Haber's admiration for Einstein was boundless. Einstein, whose private complications Stern alludes to with illuminating tact, responded. But the matter of Germany came to divide them. Haber was, like so many converted Jews, a super-patriot, wholly devoted to German nationalism and ready, almost to the last moment, to allow even Hitlerism the benefit of the doubt. He strove to keep Einstein in a darkeningly anti-Semitic post-1918 Berlin.
Einstein's pacifism, his declared Zionist sympathies, were alien to Haber. Yet a common irony, unperceived, it would seem, by Fritz Stern, conjoins their two destinies. Haber's work on poison gas led to the Zyklon-B of the Nazi death-ovens. Einstein's identification of energy and mass led to Hiroshima. If the chemotherapy of Paul Ehrlich did, for a time, liberate human beings from syphilis, the discoveries of Haber and Einstein rendered the human condition distinctly more threatening.
In a hotly debated study, Daniel Goldhagen ruled that the Holocaust was endemic in the German character and in German history since the pogroms of the Middle Ages. Stern's review, reprinted here, shows the fallacy of the claim. French anti-Semitism was rife after the Dreyfus Affair; Jew-hatred in Austria was, continues to be, more rabid than any in Germany. None the less, Fritz Stern leaves unanswered Goldhagen's final question. With Soviet troops very near, German civilians, instead of begging forgiveness and seeking to flatter their new masters, continued to butcher Jews on their death-marches. Why? What is there in German sensibility which, however obliquely, underwrote Hitler's madness?

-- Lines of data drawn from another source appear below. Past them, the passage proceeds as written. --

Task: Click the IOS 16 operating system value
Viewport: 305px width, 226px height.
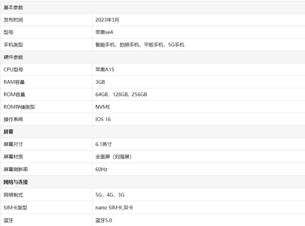Action: click(x=103, y=119)
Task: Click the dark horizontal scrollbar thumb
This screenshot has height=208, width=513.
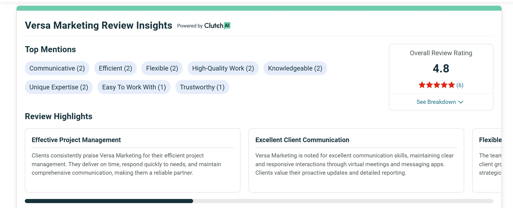Action: tap(109, 201)
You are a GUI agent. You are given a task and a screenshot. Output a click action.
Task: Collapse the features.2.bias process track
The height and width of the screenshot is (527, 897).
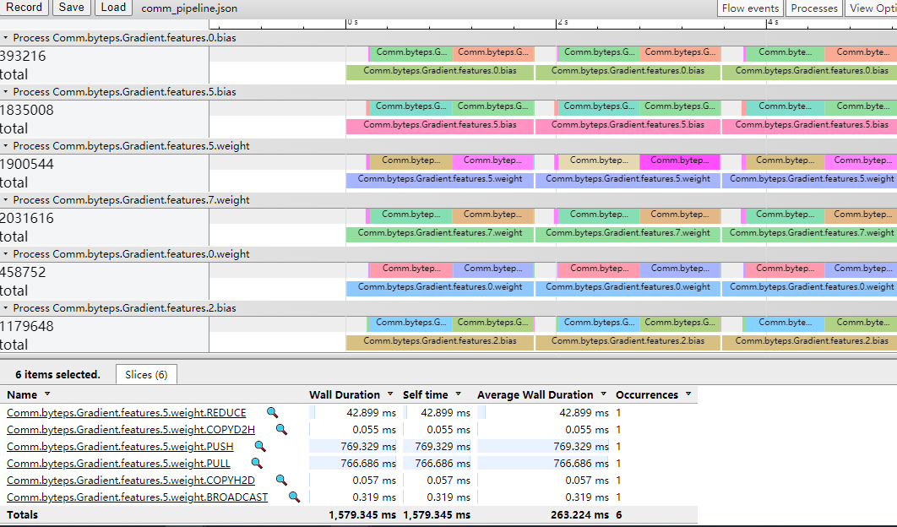point(7,307)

Fritz Stern's emphasis lies elsewhere. He looks to reconciliation both symbolic and substantive. He points to the proud record of (West) German democracy and social justice over more than half a century. Franco-German understanding and German-Polish relations are strong signs of hope. Breslau remains Stern's native ground. Einstein was far less forgiving. He did not set foot in Germany again.